┌──

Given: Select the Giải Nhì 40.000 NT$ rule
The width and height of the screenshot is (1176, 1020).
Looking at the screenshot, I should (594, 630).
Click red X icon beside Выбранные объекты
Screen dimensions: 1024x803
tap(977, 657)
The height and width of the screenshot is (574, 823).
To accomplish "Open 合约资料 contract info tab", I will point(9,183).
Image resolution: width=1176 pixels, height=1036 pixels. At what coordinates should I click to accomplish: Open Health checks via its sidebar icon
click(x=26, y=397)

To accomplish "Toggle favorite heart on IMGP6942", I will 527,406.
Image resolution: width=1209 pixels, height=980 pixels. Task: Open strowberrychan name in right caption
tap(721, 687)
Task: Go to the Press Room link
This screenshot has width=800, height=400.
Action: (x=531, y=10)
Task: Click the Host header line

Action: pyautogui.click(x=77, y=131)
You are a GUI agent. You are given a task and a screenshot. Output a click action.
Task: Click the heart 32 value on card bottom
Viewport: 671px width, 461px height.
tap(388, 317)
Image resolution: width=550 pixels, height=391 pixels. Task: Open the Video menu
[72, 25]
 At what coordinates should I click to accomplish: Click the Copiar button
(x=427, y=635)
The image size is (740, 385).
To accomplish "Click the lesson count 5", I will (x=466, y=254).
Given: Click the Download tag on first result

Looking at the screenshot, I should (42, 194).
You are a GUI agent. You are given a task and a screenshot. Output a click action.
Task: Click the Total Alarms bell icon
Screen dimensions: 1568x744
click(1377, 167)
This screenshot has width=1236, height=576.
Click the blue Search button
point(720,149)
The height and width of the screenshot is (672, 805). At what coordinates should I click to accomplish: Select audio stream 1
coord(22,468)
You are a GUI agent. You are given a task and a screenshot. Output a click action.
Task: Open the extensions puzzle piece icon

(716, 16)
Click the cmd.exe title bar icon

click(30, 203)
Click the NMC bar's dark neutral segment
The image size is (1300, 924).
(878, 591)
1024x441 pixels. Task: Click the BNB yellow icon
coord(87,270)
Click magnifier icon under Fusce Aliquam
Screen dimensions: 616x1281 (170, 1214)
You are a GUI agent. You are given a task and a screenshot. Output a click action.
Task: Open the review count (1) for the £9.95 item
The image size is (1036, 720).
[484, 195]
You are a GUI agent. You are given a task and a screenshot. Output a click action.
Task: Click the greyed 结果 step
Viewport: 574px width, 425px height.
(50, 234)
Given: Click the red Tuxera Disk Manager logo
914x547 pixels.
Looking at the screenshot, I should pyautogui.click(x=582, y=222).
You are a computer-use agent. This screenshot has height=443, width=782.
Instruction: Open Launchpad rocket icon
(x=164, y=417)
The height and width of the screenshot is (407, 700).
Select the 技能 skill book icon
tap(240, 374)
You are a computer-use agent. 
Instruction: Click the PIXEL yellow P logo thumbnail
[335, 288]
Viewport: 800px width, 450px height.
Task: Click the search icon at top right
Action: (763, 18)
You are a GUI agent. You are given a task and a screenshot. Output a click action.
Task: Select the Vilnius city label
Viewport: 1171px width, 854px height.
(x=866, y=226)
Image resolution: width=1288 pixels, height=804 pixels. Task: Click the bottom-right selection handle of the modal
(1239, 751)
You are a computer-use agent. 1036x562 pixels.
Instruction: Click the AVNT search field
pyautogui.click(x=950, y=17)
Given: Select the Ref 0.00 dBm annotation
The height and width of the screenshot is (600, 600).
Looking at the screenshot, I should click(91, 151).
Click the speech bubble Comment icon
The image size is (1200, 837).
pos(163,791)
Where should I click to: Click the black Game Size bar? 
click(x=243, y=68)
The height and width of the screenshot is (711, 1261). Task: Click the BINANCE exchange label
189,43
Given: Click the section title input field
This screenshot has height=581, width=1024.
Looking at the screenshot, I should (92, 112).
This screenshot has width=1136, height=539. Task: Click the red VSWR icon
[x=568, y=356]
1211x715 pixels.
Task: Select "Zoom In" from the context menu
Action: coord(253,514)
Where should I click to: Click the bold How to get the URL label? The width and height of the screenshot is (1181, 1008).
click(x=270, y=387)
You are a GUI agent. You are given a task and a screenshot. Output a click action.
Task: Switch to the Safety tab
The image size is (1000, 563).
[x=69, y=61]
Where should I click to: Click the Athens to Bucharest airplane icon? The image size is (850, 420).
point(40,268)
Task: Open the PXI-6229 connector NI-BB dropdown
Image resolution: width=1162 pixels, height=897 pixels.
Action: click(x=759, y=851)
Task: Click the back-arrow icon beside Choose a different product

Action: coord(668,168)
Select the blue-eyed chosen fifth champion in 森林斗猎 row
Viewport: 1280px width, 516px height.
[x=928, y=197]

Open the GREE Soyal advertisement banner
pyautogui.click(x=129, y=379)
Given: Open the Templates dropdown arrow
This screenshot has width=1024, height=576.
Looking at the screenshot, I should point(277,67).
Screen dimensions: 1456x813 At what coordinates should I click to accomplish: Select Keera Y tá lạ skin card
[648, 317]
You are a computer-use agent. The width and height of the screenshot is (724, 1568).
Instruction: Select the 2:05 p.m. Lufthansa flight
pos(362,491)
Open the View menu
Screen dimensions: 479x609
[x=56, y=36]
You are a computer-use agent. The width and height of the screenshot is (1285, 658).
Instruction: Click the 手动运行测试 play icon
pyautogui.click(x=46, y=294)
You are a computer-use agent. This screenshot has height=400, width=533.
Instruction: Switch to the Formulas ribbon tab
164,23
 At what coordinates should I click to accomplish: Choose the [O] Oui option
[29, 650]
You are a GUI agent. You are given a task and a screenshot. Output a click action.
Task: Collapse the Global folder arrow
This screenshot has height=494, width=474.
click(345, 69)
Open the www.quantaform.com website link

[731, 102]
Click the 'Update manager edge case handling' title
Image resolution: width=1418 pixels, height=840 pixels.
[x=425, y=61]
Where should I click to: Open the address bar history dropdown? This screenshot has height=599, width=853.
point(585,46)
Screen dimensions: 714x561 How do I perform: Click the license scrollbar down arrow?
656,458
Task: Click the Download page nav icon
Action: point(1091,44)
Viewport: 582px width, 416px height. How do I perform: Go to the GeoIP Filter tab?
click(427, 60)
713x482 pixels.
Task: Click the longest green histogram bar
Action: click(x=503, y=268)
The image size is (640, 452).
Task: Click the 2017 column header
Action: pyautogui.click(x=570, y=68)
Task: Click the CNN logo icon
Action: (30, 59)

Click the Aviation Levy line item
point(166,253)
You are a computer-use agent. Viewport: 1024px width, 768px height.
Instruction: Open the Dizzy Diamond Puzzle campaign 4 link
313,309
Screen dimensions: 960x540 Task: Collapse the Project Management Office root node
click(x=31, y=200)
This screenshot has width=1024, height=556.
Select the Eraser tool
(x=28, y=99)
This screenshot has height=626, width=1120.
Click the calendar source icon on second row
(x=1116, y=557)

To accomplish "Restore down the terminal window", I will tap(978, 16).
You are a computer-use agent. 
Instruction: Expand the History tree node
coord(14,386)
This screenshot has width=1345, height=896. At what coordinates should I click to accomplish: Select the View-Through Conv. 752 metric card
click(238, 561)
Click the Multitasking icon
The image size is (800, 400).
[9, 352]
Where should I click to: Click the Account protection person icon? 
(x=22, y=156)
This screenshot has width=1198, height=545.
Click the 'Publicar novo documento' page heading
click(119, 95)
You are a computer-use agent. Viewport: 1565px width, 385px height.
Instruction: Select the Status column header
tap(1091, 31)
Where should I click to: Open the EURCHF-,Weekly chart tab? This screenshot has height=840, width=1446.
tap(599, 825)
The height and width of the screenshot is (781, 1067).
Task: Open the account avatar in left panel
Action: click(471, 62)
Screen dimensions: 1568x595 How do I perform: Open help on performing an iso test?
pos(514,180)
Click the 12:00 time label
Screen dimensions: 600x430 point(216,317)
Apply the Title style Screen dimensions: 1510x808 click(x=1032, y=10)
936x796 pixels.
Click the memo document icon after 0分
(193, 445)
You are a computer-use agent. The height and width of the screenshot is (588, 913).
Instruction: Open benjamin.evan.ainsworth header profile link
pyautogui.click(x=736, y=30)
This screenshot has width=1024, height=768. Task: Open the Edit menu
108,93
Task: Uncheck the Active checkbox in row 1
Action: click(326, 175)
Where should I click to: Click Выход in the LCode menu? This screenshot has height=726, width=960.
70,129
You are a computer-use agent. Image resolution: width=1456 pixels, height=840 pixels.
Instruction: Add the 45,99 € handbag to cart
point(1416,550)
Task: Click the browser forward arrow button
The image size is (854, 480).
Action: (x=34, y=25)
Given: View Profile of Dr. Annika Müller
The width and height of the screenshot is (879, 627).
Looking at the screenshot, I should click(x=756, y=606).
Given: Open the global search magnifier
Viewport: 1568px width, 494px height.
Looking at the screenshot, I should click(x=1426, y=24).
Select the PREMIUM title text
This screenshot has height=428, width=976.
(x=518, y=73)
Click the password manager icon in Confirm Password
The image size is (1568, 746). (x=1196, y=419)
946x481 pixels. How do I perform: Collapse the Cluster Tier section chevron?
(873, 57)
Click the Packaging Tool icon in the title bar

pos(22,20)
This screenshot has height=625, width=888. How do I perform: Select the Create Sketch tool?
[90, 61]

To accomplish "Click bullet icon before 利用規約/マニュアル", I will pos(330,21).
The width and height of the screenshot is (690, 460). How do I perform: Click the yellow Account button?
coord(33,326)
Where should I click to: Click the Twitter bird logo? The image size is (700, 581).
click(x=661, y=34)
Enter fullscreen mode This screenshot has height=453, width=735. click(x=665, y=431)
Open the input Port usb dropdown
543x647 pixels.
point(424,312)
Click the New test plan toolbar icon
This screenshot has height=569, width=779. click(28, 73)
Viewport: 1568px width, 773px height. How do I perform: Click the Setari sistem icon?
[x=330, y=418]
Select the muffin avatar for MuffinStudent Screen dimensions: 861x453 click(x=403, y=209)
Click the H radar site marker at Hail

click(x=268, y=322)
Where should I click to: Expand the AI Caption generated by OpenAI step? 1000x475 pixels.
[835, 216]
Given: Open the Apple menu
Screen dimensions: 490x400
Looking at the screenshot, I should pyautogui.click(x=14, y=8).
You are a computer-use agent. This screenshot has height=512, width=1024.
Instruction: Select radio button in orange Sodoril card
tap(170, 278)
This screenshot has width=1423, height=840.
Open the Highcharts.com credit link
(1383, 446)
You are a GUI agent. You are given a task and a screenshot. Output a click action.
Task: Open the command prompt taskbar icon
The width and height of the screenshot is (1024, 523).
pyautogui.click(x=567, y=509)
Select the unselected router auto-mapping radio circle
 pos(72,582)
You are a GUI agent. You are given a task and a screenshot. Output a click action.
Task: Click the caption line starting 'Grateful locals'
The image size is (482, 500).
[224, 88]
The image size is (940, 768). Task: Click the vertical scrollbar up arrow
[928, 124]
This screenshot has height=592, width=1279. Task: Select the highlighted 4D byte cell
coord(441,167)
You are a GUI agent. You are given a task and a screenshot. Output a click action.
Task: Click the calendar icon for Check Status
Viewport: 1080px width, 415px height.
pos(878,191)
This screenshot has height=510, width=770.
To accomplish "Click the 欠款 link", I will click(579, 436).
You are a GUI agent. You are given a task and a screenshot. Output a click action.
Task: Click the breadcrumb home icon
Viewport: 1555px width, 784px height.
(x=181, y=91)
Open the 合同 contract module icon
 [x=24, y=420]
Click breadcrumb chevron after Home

└──

* Requirement: The answer is the line with "Open the Highcharts.com credit link" plus every line after it to the last line of the entries above, copied exactly and with no other lines.

* Answer to the problem:
Open the Highcharts.com credit link
(1383, 446)
You are a GUI agent. You are given a task and a screenshot. Output a click action.
Task: Open the command prompt taskbar icon
The width and height of the screenshot is (1024, 523).
pyautogui.click(x=567, y=509)
Select the unselected router auto-mapping radio circle
 pos(72,582)
You are a GUI agent. You are given a task and a screenshot. Output a click action.
Task: Click the caption line starting 'Grateful locals'
The image size is (482, 500).
[224, 88]
The image size is (940, 768). Task: Click the vertical scrollbar up arrow
[928, 124]
This screenshot has height=592, width=1279. Task: Select the highlighted 4D byte cell
coord(441,167)
You are a GUI agent. You are given a task and a screenshot. Output a click action.
Task: Click the calendar icon for Check Status
Viewport: 1080px width, 415px height.
pos(878,191)
This screenshot has height=510, width=770.
To accomplish "Click the 欠款 link", I will click(579, 436).
You are a GUI agent. You are given a task and a screenshot. Output a click action.
Task: Click the breadcrumb home icon
Viewport: 1555px width, 784px height.
(x=181, y=91)
Open the 合同 contract module icon
 [x=24, y=420]
Click breadcrumb chevron after Home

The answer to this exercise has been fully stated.